In 2018, he was 1–6 with one save and a 6.00 ERA. In 42 innings, he gave up 5 walks and had 53 strikeouts. He averaged 1.1 walks and 11.4 strikeouts per 9 innings. He led all AL relievers in strikeout/walk ratio (10.60). He was on the disabled list twice in the season, once with right knee effusion and once with right knee inflammation.

===Philadelphia Phillies (second stint)===
On December 3, 2018, the Mariners traded Nicasio, Jean Segura, and James Pazos to the Philadelphia Phillies for Carlos Santana and J. P. Crawford.

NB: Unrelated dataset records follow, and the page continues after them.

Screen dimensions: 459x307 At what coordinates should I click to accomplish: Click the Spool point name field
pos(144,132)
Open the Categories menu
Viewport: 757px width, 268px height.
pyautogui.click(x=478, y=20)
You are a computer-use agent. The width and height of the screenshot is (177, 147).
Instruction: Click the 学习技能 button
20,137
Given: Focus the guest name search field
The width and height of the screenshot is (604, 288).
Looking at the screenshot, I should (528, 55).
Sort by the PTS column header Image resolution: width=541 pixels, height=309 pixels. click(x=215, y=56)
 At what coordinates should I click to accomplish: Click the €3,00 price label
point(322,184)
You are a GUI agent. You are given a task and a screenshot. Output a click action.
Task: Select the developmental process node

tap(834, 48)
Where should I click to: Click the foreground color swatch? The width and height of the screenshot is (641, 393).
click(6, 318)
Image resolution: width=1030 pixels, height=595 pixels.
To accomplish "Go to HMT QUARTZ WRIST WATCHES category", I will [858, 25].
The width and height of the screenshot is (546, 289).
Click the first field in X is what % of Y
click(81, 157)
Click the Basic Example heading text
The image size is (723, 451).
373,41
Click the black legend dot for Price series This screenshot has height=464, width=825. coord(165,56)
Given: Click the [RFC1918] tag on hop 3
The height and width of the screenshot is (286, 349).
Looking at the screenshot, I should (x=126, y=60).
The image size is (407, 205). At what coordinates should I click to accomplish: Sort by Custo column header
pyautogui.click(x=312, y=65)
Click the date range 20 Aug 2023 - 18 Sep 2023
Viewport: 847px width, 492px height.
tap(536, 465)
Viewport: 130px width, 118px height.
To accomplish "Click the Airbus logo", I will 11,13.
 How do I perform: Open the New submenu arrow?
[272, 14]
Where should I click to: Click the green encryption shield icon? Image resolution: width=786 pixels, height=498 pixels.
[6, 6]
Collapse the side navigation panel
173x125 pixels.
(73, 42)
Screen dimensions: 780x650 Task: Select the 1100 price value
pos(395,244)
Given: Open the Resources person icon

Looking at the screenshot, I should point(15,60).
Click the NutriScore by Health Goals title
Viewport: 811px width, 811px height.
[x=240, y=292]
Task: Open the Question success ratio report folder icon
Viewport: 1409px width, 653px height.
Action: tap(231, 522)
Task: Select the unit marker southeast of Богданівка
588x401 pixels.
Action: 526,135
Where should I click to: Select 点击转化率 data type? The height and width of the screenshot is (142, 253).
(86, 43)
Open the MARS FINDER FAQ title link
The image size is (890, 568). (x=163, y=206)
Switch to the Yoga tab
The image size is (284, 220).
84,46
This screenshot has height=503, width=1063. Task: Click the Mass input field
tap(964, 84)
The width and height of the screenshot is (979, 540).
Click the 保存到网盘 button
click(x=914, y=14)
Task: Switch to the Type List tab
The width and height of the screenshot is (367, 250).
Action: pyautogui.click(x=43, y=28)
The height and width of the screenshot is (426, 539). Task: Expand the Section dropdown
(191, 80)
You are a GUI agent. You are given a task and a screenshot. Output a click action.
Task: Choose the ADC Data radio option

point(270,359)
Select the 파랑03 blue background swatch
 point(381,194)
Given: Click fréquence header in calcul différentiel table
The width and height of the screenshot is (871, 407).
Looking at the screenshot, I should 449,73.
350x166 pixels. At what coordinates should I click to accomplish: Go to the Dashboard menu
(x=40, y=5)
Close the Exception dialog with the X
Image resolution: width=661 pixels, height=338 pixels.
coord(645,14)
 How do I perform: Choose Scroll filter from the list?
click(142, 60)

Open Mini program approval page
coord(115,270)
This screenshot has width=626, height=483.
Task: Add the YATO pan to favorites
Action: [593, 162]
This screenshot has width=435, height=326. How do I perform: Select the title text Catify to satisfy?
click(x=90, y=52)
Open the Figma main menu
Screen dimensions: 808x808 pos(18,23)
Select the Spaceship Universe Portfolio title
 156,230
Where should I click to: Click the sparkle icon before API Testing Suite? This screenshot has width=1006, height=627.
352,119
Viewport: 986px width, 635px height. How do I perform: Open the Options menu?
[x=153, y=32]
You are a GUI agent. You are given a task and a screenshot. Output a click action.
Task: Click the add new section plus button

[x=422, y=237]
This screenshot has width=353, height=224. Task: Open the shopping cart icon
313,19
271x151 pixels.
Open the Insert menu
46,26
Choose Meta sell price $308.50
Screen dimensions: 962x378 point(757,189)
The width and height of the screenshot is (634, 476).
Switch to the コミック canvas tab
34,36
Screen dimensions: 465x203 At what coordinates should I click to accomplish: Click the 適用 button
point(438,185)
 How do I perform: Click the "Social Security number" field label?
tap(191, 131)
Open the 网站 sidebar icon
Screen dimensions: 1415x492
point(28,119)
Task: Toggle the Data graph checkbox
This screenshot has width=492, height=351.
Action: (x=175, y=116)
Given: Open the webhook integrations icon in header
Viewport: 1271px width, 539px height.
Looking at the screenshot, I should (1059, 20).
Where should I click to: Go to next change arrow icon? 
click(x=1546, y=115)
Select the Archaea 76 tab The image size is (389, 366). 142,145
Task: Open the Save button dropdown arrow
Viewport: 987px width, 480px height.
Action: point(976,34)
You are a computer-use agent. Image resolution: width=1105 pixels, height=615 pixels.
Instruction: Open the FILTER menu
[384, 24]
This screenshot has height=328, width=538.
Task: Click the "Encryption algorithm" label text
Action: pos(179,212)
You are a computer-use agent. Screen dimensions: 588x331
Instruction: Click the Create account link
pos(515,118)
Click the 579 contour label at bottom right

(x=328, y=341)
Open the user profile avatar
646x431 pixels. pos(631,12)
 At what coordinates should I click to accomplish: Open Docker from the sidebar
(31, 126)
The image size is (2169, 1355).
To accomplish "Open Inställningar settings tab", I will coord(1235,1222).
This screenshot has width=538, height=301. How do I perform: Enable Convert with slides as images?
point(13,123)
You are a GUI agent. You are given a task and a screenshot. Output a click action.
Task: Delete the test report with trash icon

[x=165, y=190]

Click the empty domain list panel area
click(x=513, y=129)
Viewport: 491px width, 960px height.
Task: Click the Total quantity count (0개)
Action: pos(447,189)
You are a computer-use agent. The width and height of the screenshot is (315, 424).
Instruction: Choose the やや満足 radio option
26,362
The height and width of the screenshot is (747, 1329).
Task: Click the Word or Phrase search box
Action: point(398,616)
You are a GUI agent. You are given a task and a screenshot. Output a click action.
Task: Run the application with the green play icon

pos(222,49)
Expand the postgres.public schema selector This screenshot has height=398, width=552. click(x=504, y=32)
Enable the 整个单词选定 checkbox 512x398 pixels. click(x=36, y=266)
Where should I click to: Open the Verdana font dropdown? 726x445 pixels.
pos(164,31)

In 2019, Nicasio was 2–3 with one save and a 4.75 ERA. In 47 1/3 innings, he gave up 21 walks and had 45 strikeouts. He averaged 4.0 walks and 8.6 strikeouts per 9 innings. His strikeout/walks ratio was 2.14. He became a free agent following the season.

===Texas Rangers===
On January 18, 2020, Nicasio signed a minor league deal with the Texas Rangers. Nicasio was selected to the active roster on August 14. In 2 appearances for the Rangers in 2020, Nicasio struggled to a 40.50 ERA with only one strikeout, allowing 6 runs in 1 1/3 innings of work. He became a free agent following the season.